Bring die Zeilen ab der Zeile mit „仏像が無事帰還 【09年03月05日】 (379, 2383)“ bis einschließlich der Zeile mit „新年のUターンラッシュがピークに 【10年01月04日】 (410, 2172)“ in eine nummerierte Liste und lass dabei Leerzeilen weg.

Einträge aus einer Sammlung
- - -

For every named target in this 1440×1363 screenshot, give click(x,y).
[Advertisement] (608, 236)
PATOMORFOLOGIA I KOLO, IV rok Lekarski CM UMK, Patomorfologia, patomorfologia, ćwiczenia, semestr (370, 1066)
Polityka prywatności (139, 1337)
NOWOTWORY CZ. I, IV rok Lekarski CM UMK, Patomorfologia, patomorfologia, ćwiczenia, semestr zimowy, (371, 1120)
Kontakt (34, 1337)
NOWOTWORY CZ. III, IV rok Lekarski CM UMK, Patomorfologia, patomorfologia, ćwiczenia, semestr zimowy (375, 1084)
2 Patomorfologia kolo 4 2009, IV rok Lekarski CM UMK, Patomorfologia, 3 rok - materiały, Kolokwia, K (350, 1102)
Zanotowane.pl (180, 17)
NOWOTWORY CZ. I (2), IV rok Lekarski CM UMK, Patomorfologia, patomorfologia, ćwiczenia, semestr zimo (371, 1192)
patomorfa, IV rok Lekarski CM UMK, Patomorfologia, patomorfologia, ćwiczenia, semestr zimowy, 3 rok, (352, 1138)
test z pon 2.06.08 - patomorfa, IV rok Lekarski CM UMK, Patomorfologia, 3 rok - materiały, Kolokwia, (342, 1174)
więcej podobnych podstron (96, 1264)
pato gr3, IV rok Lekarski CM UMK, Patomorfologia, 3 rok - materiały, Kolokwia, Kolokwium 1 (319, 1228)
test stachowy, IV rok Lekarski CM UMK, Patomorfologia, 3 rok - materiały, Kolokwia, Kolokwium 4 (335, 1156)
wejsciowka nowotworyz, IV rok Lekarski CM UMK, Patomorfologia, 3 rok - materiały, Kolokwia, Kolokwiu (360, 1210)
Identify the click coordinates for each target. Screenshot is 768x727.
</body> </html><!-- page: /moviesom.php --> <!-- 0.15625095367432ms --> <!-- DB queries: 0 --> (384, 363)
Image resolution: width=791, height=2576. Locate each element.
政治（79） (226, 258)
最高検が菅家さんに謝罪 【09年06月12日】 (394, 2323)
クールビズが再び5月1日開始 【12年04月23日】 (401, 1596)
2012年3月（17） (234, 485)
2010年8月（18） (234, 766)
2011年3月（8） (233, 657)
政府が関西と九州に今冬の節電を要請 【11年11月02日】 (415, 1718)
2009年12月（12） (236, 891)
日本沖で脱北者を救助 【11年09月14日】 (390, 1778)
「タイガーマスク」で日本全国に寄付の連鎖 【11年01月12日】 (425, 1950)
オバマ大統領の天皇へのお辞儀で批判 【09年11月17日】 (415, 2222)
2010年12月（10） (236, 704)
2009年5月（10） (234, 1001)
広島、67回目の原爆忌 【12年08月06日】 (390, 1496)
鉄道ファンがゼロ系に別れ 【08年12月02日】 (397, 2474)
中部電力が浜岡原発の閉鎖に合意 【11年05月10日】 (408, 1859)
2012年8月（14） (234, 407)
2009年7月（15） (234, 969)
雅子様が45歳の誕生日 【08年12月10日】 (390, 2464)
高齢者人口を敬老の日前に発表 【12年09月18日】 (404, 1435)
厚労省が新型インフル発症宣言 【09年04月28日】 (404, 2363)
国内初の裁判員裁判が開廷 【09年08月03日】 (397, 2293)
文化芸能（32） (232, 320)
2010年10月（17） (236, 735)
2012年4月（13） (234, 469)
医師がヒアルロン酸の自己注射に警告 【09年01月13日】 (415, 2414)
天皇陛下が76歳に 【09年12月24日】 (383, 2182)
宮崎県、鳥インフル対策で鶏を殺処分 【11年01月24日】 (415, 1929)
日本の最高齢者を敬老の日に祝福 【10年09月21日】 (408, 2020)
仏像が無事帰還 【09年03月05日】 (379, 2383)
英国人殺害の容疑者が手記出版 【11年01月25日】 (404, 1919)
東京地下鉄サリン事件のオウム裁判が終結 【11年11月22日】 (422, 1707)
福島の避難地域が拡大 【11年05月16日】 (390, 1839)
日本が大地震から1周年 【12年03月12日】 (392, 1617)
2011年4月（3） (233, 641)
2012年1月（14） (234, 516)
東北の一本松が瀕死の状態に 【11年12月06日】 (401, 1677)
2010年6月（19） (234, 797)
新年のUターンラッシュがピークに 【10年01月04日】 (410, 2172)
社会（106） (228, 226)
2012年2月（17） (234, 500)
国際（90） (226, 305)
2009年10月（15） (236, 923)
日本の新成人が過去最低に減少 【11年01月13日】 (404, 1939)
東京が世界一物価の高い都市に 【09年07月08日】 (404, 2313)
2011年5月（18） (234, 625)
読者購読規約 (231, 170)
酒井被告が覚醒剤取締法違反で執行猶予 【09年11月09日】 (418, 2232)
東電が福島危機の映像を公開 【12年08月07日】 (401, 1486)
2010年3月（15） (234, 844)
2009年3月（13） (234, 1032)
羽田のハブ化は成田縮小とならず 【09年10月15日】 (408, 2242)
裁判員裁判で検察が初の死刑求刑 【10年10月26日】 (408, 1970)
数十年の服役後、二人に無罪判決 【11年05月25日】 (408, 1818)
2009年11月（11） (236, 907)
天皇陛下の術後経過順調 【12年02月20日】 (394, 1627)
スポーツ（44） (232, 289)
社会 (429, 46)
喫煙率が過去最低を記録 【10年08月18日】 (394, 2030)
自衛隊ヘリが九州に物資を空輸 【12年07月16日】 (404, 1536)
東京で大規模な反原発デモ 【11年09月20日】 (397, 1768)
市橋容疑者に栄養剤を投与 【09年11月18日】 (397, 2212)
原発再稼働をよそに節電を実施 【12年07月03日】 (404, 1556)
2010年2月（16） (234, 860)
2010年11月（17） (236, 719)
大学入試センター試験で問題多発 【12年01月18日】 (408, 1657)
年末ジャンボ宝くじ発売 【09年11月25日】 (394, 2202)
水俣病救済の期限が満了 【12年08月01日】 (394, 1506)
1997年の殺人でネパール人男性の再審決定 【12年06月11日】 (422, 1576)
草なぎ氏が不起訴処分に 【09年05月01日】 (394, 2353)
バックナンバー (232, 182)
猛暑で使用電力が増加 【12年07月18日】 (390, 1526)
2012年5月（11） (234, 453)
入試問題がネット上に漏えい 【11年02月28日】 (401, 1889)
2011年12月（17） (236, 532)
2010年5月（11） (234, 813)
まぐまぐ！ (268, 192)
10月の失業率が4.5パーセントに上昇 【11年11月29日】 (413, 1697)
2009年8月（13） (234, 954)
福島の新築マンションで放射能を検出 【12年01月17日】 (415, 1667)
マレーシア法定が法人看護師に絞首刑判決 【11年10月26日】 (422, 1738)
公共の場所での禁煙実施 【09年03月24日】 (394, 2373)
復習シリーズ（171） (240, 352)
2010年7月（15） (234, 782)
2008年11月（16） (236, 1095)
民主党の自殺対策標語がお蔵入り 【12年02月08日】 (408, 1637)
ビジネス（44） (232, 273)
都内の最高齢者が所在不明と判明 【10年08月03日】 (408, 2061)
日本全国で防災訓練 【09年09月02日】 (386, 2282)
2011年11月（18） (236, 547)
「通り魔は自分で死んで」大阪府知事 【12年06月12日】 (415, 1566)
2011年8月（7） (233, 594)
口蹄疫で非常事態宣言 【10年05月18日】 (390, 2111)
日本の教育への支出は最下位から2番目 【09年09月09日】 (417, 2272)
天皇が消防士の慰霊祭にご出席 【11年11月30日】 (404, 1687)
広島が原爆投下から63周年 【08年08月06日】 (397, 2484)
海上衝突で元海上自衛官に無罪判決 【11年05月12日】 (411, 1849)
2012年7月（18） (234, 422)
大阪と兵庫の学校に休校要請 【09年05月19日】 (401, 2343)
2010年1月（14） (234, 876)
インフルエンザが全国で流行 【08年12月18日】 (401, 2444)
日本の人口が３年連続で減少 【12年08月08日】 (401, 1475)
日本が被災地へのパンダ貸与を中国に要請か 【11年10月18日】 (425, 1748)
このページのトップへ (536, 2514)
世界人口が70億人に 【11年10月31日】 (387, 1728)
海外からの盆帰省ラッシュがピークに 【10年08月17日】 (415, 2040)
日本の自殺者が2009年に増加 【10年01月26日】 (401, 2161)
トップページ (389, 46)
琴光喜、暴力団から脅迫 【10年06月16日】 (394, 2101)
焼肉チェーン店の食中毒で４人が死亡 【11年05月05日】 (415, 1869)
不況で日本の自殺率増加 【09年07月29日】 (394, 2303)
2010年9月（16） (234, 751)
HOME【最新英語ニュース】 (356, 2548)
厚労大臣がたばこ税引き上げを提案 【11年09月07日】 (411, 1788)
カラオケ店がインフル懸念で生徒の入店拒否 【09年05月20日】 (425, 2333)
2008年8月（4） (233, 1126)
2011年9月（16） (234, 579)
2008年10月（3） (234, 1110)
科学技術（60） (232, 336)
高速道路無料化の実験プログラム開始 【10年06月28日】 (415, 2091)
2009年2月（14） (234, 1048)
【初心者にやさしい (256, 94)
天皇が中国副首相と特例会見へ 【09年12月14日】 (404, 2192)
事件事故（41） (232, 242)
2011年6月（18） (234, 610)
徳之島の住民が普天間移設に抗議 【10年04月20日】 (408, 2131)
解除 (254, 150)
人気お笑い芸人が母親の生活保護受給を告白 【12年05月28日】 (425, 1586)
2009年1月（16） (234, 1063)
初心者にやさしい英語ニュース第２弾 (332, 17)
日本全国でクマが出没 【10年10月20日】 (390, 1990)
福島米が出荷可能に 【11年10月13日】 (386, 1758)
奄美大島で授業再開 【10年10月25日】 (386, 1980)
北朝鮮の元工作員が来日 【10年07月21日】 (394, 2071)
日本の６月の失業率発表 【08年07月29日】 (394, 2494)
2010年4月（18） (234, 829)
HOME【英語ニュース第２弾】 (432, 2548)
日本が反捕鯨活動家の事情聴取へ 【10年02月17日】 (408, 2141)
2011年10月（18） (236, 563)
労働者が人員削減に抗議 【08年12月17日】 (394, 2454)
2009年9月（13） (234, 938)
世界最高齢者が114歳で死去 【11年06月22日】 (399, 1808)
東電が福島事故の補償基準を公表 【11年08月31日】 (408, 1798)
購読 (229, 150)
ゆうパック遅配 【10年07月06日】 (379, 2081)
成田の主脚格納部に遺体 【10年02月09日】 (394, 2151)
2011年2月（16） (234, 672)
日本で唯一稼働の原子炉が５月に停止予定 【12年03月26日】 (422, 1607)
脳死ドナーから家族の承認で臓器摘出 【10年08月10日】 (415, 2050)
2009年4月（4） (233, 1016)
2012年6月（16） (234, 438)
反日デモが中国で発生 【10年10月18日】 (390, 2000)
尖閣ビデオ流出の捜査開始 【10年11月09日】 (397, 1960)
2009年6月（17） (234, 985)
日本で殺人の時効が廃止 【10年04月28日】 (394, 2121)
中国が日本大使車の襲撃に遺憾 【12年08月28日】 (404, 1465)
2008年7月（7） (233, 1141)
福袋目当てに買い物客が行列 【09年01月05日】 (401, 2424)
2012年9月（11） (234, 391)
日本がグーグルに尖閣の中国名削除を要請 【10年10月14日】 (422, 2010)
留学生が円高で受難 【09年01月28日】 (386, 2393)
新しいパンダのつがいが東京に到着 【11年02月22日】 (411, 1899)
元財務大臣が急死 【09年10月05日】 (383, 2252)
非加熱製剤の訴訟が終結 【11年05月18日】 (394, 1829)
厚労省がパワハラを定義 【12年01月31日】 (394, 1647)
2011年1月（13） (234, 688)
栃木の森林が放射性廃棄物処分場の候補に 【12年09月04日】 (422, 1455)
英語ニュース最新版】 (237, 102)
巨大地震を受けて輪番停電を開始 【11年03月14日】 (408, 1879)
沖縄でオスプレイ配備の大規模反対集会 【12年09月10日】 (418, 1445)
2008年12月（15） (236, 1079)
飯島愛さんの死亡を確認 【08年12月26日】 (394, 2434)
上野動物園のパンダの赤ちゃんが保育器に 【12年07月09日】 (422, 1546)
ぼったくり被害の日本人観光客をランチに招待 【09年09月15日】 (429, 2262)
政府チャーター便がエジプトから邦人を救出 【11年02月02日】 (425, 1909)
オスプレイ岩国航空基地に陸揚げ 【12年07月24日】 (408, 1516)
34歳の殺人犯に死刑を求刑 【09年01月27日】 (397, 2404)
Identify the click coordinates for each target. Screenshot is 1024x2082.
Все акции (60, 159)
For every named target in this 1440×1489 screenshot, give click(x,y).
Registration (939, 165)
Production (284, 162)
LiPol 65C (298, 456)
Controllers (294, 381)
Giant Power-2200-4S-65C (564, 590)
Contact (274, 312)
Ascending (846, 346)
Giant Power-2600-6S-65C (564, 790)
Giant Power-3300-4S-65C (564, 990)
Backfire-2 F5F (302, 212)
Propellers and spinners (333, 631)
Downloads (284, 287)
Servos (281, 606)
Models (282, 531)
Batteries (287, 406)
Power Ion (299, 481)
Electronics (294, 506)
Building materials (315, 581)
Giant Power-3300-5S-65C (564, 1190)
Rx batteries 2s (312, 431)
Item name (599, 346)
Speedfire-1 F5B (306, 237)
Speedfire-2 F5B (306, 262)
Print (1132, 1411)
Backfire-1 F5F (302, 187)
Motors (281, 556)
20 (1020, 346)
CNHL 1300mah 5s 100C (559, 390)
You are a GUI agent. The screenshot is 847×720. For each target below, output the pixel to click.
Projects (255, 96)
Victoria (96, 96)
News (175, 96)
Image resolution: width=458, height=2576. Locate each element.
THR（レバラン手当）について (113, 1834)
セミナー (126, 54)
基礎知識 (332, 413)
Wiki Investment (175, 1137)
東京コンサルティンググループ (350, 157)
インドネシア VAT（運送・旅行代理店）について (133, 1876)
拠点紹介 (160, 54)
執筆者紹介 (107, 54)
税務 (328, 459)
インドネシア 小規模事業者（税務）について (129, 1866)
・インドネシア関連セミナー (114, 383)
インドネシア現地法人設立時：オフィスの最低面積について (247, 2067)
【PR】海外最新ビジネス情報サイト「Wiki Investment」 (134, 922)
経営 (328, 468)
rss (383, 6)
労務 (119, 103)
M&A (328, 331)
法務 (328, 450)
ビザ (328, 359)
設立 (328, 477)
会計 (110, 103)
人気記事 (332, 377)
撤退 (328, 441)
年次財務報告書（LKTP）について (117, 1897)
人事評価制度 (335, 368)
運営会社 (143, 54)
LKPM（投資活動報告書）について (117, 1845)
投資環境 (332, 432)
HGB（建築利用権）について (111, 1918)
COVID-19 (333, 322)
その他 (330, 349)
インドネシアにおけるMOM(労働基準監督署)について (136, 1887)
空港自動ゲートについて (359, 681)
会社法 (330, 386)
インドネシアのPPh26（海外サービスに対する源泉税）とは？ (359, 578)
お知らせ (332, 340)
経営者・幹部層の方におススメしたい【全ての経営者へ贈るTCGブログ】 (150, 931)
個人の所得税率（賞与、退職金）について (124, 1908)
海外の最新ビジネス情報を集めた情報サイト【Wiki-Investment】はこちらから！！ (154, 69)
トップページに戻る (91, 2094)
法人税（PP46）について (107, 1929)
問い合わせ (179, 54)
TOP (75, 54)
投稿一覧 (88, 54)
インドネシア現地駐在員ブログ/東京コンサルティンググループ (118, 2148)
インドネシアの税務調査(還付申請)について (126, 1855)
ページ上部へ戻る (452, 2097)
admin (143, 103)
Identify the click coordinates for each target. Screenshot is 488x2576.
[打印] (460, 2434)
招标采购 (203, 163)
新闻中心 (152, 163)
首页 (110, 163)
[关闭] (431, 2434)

- - -

▶ [LÖSUNG]:
1. 仏像が無事帰還 【09年03月05日】 (379, 2383)
2. 英国人殺害の容疑者が手記出版 【11年01月25日】 (404, 1919)
3. 東京地下鉄サリン事件のオウム裁判が終結 【11年11月22日】 (422, 1707)
4. 福島の避難地域が拡大 【11年05月16日】 (390, 1839)
5. 日本が大地震から1周年 【12年03月12日】 (392, 1617)
6. 2011年4月（3） (233, 641)
7. 2012年1月（14） (234, 516)
8. 東北の一本松が瀕死の状態に 【11年12月06日】 (401, 1677)
9. 2010年6月（19） (234, 797)
10. 新年のUターンラッシュがピークに 【10年01月04日】 (410, 2172)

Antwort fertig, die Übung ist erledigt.